Depuis le mois de mai dernier, la France a un Premier ministre écrivain. Avec Des hommes qui lisent, Édouard Philippe signe son troisième ouvrage, le premier écrit seul. Il s’y dévoile et expose son rapport aux livres.
« Au commencement était l’enfer. » C’est ainsi que s’ouvre le dernier livre d’Édouard Philippe. L’enfer de devoir lire, ou plutôt déchiffrer, à 6 ans, L’Enfer de Dante. Ce premier contact avec les livres, encouragé par son père professeur de français, ne présage pas une relation de tendresse ni de passion. Pourtant, au fil du temps, sa personne se construisant, l’ancien maire du Havre apprivoise ces objets singuliers pour finalement les lire passionnément. « Et Dante avait raison. Au commencement était l’Enfer. Mais l’Enfer n’est que le commencement.
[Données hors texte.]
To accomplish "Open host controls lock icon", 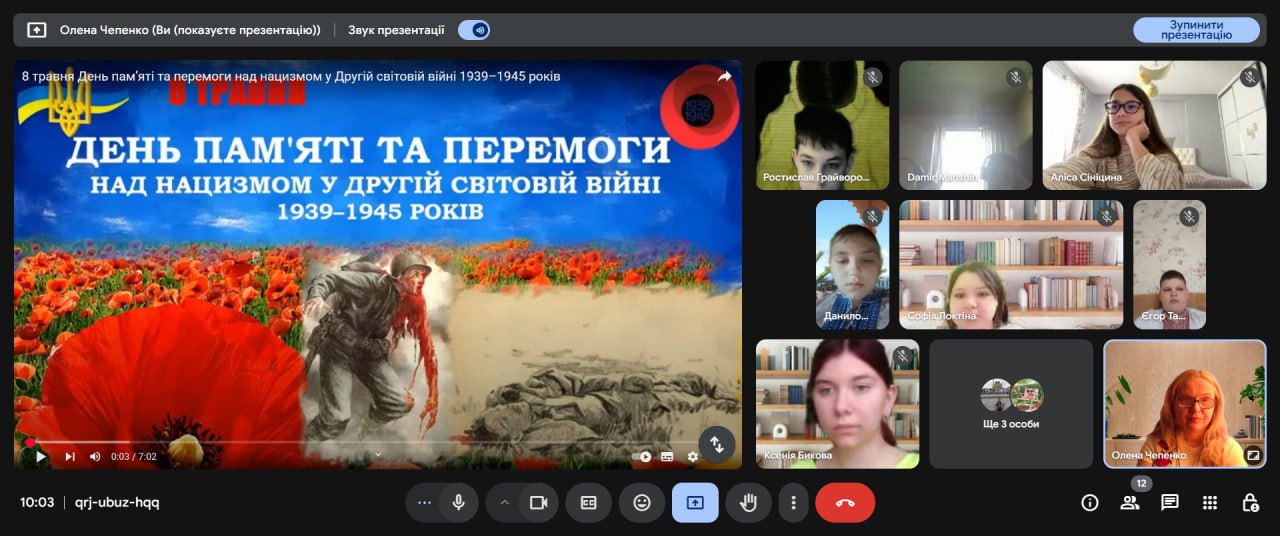I will 1249,503.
Et la somme des expériences, des connaissances, des livres lui permet sans doute d’atteindre, pendant quelques moments privilégiés, quelques moments qui relèvent du Paradis. » Clôturant ainsi ce que l’on peut qualifier d’essai biographique, Édouard Philippe entend montrer qu’il aime les livres. Non pas qu’il soit un littéraire (sa soeur enseignante l’est davantage que lui, rappelle-t-il), mais il aime lire, il aime apprendre, comprendre, enrichir son horizon et sa culture à travers les ouvrages.
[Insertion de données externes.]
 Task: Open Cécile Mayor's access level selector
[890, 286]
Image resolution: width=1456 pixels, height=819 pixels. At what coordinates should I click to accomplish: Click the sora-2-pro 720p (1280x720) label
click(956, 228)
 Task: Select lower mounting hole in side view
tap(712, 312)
Retraçant l’histoire des livres qui l’ont marqué, le locataire de Matignon brosse en parallèle sa propre histoire. Son texte paraît fortuitement au bon moment, il permet à Philippe de se présenter aux Français, qui dans leur grande majorité ne le connaissaient pas avant qu’il soit nommé à son poste actuel. Des origines de sa famille jusqu’à la signification du prénom de ses enfants, en passant par ses études à Sciences Po, on en apprend beaucoup sur le premier chef du Gouvernement barbu depuis plus d’un demi-siècle.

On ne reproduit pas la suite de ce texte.